_OBJETIVO DO EXERCÍCIO_:
Diga quantas linhas dos itens abaixo contêm a palavra "screenshot", diferenciando maiúsculas de minúsculas. Responda apenas com o número.
··· DADOS FORNECIDOS
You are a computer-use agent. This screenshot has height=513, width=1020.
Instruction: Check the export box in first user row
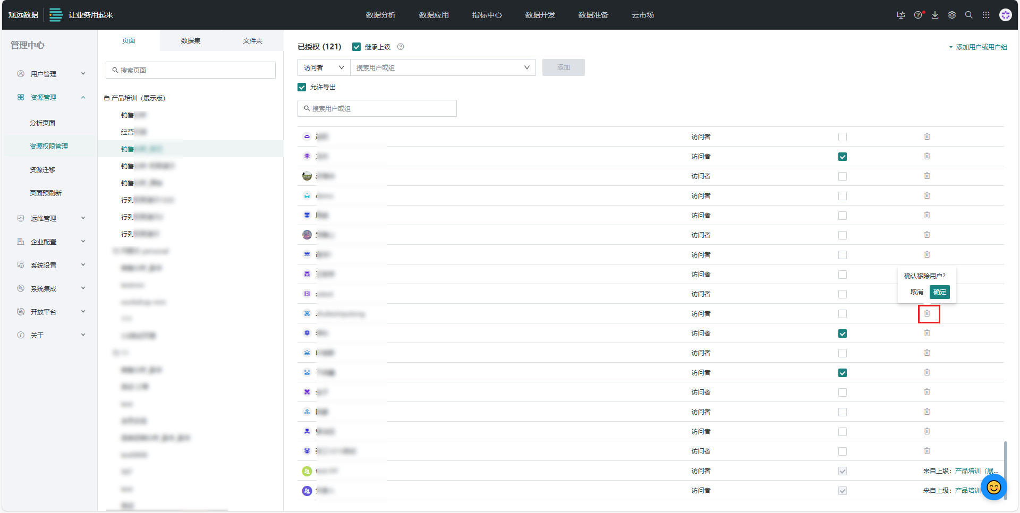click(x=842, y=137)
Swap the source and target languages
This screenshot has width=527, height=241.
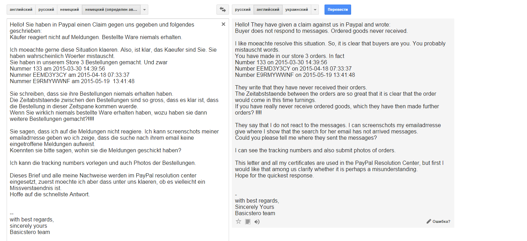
······
_RESPOSTA À TAREFA_:
2